Durante toda tu infancia te tocó escuchar cierto tipo de diatribas sobre la tolerancia, la solidaridad o, si estudiaste en un colegio de monjas como fue mi caso, el concepto que protagonizaba la semana temática de turno. “Comparte los juguetes con tu hermano”, “Colabora en clase”, “Trabaja en equipo”, “Pasa la pelota”. Frases que no están mal para formarte como persona y aprender ciertos valores con los que cimentar una personalidad futura que respete a los demás y tal. En el fondo es lo normal; eres pequeño y te gusta ver la vida con los ojos de la inocencia.

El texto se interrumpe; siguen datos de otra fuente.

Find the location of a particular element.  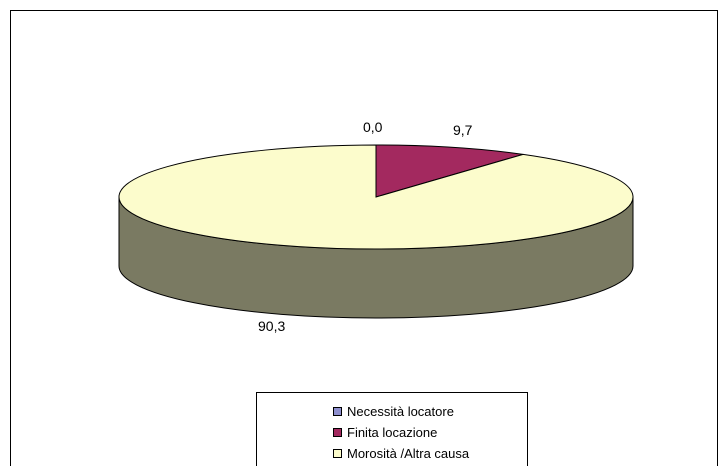

legend-label-morosita: Morosità /Altra causa is located at coordinates (408, 454).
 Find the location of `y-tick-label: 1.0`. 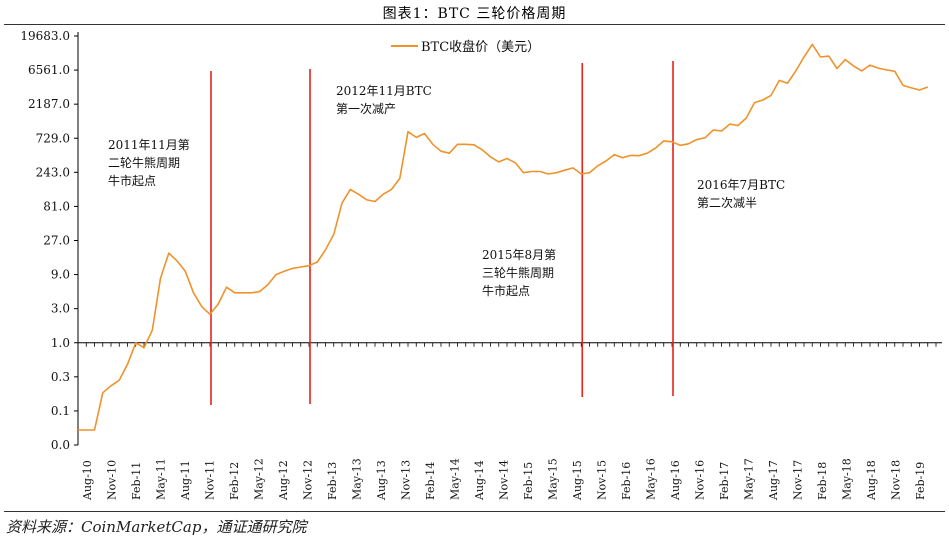

y-tick-label: 1.0 is located at coordinates (60, 343).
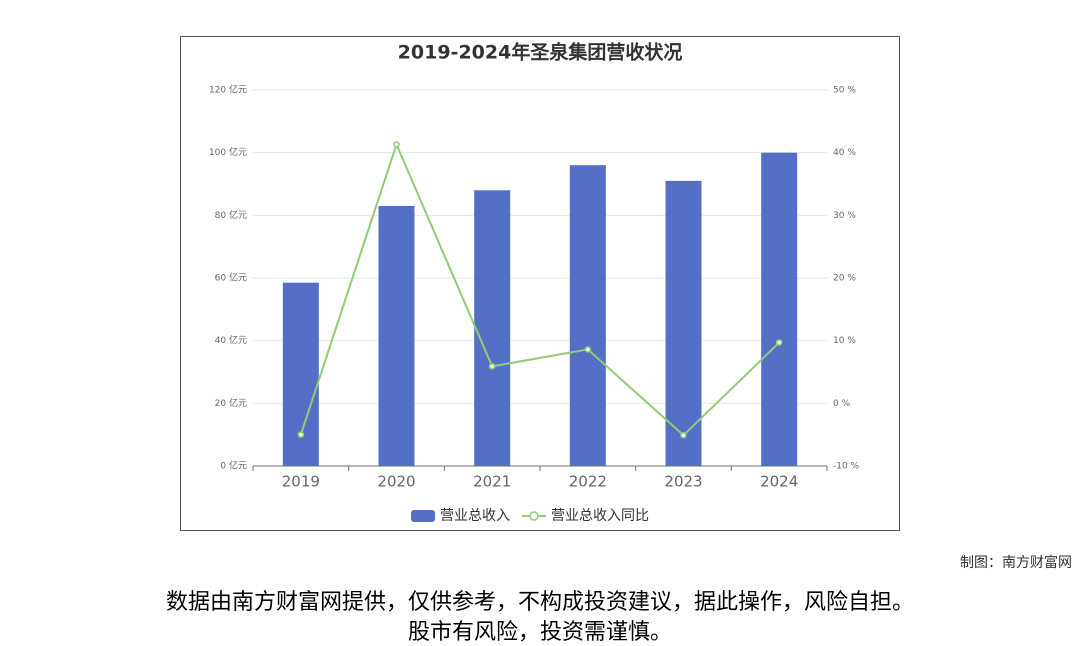 This screenshot has height=646, width=1080. I want to click on y-tick-label: 40 亿元, so click(231, 340).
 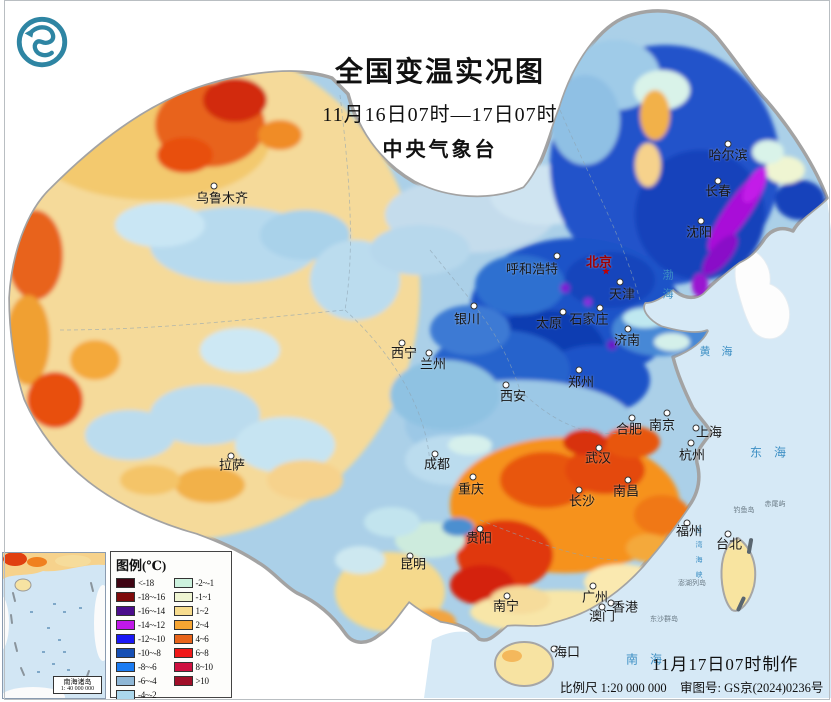 I want to click on city-label: 杭州, so click(x=692, y=455).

Pero claro, tras la infancia y los años de convulsión hormonal de la adolescencia llega la proto-madurez. Porque la veintena es esa década de tu vida que te lleva sin piedad a la desilusión infinita: todas tus relaciones han acabado mal (aunque el `mal´ ya va implícito), el PSOE resulta ser de derechas, Sandra Bullock gana un Oscar y Dorian sigue de gira. Te das cuenta de que todos los cuentos Disney que te contaron eran un gran “invent”, que el amor dura tres años y que la amistad realmente consiste en pensar en uno mismo y luego en uno mismo. Un fuego te recorre por dentro cual Jager y es entonces cuando aprendes la puta mejor lección que te va a dar la vida: aprender a odiar. A odiar con amor. A odiar visceralmente. A odiar irracionalmente. A odiar sin violencia.
Gracias, esto… ¿cómo empezar?
Creo que todo se torció cuando me empezaron a gustar Manos de topo. Esa dicotomía entre estabilidad y drama. Romanticismo y misoginia. La eterna lucha entre post-adolescencia y madurez. “¿Quiero perpetuarme en conciertos de la Plaza del Trigo o me pongo el Gol TV y me atrinchero en el sofá?” Una batalla feroz entre las letras de The new Ramon o los comentarios de Axel Torres sobre el interior izquierdo del Wigan. Una decisión bastante más difícil y trascendental que escoger entre Kate o Rooney Mara. Porque no existe una respuesta. Ni tampoco una verdad. Porque a los sucios sábados etílicos les seguirán domingos de lluvia y frío con añoranza de manta compartida. Porque los inviernos abrigados pueden ser acorralados por calurosos veranos de asfixia y hormonas.